EXERCISE >> Work out how many lines in the entries below include the word "computer", and give only that figure.
STUDY MATERIAL Block Start
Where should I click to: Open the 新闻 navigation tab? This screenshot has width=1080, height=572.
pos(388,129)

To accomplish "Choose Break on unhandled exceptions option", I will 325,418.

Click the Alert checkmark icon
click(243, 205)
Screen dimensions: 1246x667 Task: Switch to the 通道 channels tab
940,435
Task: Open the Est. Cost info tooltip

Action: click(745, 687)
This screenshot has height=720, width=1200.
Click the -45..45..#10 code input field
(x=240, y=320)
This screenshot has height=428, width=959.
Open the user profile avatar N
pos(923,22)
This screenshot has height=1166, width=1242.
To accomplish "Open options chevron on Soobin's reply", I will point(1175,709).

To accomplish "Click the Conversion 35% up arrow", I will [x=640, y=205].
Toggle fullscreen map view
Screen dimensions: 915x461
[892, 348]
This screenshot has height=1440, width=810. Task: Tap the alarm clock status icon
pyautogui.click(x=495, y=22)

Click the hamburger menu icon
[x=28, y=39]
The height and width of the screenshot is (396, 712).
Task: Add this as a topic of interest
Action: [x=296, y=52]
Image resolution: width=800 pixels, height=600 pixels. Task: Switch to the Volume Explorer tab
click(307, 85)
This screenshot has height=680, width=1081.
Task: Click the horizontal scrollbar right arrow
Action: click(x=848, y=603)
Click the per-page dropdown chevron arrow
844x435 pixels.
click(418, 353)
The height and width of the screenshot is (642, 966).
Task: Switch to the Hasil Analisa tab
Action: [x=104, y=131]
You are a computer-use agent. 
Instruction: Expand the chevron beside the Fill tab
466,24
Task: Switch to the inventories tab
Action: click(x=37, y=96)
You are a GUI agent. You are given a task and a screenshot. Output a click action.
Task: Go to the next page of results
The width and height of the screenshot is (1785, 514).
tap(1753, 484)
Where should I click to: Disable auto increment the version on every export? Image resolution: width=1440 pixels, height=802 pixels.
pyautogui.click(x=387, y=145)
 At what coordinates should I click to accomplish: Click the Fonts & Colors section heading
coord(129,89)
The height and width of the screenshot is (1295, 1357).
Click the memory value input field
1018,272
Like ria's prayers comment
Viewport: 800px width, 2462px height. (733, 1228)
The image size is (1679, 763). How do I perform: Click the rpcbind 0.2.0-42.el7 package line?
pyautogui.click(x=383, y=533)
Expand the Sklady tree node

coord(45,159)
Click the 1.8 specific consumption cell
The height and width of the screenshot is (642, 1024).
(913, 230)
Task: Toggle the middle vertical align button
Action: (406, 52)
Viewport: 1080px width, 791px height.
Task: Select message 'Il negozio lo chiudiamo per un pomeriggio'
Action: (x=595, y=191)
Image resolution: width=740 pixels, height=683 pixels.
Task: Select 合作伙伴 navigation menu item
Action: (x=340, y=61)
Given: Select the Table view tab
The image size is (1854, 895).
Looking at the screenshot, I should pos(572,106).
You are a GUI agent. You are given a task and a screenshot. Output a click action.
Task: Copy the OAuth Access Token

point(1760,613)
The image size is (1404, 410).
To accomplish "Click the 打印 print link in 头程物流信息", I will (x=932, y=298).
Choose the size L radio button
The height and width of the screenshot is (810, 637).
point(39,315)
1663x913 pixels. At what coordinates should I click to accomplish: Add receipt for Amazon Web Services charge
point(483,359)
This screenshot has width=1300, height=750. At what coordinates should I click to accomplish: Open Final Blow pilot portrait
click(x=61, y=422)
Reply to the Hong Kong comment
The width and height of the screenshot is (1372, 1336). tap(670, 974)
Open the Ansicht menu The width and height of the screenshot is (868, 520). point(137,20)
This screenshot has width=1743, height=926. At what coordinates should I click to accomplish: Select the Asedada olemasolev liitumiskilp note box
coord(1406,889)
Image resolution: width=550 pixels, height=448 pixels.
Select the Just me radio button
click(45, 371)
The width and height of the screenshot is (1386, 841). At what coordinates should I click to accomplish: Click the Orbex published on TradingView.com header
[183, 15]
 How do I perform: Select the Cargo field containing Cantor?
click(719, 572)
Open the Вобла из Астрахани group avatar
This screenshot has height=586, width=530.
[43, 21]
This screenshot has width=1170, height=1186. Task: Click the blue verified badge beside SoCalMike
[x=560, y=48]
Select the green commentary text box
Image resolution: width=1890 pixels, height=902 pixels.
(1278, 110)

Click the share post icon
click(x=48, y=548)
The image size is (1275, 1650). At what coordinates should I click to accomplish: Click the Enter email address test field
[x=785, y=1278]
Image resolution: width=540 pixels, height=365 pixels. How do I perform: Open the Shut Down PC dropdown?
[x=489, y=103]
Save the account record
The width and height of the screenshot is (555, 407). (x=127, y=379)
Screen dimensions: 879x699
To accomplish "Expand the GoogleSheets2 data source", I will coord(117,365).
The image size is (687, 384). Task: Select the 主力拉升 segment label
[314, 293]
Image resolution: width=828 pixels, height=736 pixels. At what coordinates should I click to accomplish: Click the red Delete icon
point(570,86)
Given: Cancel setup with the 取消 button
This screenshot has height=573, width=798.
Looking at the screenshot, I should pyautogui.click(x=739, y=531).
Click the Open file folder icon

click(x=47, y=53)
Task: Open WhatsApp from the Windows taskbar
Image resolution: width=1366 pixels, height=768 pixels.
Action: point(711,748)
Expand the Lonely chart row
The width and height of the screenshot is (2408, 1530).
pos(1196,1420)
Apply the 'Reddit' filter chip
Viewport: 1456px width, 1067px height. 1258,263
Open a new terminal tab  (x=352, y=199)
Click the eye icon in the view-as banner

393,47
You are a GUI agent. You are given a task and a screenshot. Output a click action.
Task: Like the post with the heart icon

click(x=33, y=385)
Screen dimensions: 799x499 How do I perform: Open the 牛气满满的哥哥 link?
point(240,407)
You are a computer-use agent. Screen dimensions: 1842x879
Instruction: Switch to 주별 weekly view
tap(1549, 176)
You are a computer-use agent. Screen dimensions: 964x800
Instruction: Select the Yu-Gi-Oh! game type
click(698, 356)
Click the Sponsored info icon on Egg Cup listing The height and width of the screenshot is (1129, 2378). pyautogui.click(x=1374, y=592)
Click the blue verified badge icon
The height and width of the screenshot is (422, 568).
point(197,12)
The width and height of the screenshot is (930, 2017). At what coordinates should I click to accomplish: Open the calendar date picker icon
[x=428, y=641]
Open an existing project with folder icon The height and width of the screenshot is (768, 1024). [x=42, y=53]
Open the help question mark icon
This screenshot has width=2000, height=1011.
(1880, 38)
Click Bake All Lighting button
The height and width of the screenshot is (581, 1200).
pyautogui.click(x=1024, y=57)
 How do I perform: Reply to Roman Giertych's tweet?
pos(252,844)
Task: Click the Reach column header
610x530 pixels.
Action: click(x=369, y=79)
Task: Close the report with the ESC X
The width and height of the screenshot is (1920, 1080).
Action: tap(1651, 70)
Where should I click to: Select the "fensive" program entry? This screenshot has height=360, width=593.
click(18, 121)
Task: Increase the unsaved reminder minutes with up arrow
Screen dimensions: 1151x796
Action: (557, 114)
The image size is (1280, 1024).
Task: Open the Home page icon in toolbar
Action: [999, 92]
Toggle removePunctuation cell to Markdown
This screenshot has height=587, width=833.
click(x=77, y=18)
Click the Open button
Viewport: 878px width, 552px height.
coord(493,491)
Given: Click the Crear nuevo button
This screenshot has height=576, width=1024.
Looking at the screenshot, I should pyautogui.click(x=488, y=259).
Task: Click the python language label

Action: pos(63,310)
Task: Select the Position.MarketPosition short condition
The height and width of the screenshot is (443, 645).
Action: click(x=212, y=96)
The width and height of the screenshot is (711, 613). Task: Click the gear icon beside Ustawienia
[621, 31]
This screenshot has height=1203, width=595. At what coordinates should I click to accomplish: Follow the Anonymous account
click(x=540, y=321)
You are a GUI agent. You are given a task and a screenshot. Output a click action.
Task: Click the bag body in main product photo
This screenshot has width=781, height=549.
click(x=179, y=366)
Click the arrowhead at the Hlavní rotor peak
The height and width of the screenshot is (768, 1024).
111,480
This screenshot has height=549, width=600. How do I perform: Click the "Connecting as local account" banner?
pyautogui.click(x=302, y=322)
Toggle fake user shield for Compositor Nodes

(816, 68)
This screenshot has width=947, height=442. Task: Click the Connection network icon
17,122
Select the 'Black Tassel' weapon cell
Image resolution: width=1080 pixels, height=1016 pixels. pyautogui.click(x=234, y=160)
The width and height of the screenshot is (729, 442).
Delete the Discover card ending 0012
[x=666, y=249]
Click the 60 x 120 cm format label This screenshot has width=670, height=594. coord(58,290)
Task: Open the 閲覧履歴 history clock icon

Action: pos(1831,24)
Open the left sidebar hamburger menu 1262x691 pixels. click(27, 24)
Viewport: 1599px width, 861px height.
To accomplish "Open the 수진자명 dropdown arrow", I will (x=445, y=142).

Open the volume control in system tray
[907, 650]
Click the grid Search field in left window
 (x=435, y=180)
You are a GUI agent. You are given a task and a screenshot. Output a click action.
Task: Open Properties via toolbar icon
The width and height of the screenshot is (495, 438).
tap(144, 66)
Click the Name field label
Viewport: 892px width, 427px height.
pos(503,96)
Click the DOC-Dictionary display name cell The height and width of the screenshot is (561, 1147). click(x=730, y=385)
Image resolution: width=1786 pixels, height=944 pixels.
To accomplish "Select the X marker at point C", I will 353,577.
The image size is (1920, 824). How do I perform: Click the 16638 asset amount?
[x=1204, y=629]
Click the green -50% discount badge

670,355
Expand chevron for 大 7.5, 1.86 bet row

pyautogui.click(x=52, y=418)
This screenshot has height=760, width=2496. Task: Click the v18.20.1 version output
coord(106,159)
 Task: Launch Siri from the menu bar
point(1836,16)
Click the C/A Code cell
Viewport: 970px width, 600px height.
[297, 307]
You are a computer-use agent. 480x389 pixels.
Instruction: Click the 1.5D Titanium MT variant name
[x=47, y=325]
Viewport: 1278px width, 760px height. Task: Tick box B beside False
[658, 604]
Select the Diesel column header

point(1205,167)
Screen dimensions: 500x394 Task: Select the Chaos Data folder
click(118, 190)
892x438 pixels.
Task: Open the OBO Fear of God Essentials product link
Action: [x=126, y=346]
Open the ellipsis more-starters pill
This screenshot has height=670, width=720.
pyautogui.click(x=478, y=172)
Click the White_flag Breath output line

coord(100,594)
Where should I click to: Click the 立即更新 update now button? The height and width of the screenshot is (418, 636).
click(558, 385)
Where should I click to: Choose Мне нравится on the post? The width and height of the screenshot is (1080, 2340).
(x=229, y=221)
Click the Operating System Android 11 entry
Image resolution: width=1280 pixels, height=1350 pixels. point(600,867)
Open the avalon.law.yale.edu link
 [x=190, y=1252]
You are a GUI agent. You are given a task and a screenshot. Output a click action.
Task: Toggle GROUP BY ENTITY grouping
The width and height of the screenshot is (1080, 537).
STUDY MATERIAL Block End
ANSWER >> 4